== Exercise ==
Tally the lines below that contain the word "computer". Only the number should be returned.

☆ ☆ ☆ ☆

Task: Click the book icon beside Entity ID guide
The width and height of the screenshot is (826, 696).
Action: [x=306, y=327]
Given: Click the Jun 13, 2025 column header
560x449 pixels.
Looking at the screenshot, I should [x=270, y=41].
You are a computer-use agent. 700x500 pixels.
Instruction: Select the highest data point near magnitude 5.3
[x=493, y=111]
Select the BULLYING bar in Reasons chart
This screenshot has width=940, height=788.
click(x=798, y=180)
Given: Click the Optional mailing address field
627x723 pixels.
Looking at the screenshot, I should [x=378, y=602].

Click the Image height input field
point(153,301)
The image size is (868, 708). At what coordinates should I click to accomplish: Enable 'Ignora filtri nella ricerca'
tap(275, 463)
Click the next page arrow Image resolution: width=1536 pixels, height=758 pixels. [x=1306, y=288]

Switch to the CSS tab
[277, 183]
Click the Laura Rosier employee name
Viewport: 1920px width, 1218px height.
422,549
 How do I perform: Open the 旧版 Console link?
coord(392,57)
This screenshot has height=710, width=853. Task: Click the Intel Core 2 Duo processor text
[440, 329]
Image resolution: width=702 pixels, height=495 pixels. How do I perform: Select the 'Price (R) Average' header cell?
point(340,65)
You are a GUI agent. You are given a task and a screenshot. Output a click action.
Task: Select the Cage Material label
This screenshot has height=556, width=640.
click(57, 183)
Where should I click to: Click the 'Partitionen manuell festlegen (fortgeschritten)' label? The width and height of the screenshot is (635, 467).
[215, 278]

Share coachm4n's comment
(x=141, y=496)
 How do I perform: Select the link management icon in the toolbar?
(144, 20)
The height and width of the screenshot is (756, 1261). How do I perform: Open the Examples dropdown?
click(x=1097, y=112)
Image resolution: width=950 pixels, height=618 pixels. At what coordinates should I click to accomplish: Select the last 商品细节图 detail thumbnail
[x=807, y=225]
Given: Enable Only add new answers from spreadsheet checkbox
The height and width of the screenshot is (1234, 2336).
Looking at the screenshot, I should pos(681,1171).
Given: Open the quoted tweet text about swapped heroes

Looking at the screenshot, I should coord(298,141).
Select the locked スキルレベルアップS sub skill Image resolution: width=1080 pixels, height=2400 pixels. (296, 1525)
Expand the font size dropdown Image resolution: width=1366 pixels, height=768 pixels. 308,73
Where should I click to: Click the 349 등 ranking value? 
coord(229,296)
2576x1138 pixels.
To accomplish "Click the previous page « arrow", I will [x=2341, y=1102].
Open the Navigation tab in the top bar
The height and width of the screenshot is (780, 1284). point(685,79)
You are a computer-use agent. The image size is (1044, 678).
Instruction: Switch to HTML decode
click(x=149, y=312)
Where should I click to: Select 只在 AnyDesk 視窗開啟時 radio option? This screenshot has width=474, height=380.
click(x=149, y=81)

☆ ☆ ☆ ☆

== The completed task ==
2